Much like the larger DGX A100 cluster system, Nvidia also allows each individual A100 GPU to be partitioned into up to seven independent instances for smaller compute tasks. These systems won’t come cheap, though. Nvidia’s DGX A100 comes with big performance promises, but systems start at $199,000 for a combination of eight of these A100 chips.
It’s not clear how Nvidia will now progress Ampere directly into consumer-grade GPUs just yet. Nvidia introduced its Volta architecture, with dedicated artificial intelligence processors (tensor cores) in much the same way as today’s Ampere unveiling. But Volta didn’t go on to power Nvidia’s line of GeForce consumer products. Instead, Nvidia launched a Volta-powered $2,999 Titan V (which it called “the most powerful PC GPU ever created”) focused on AI and scientific simulation processing, not gaming or creative tasks.
Despite rumors of Volta powering future GeForce cards, Nvidia instead introduced its Turing architecture in 2018, which combined its dedicated tensor cores with new ray-tracing capabilities. Turing went on to power cards like the RTX 2080 instead of Volta, just weeks after Huang said the next line of graphics cards wouldn’t be launching for “a long time.” Nvidia even stripped out the RT and Tensor cores for Turing-powered cards like the GTX 1660 Ti.
New “RTX 3080” cards could be just months away then, but we still don’t know for sure if they’ll be using this new Ampere architecture. “There’s great overlap in the architecture, that’s without a doubt,” hinted Huang. “The configuration, the sizing of the different elements of the chip is very different.”

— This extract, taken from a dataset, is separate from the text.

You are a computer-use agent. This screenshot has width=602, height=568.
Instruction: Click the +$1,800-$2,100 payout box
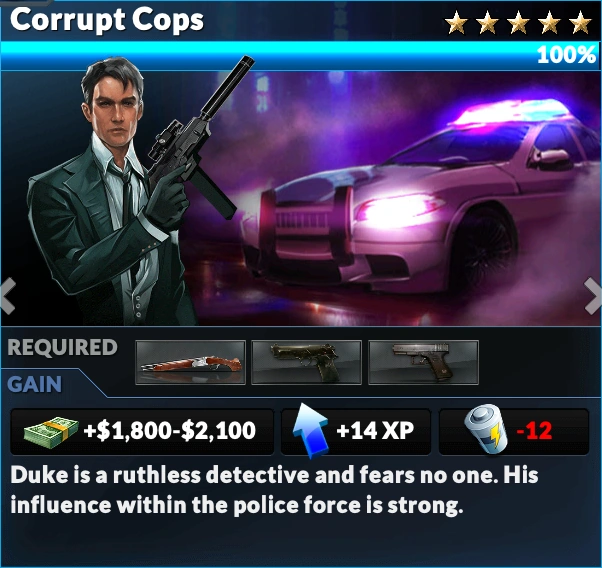point(142,432)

Nvidia uses HBM memory for its data center GPUs, and that’s not something the company uses for consumer PC gaming GPUs. The data center GPUs are also focused much more heavily on AI tasks and compute, than graphics. “We’ll be much more heavily biased towards graphics and less towards double-precision floating point,” adds Huang.
Speculation around Nvidia’s Ampere plans has intensified recently, and with the PlayStation 5 and Xbox Series X set to launch with AMD-powered GPU solutions later this year, Nvidia will surely need to have something new to offer PC gamers later this year.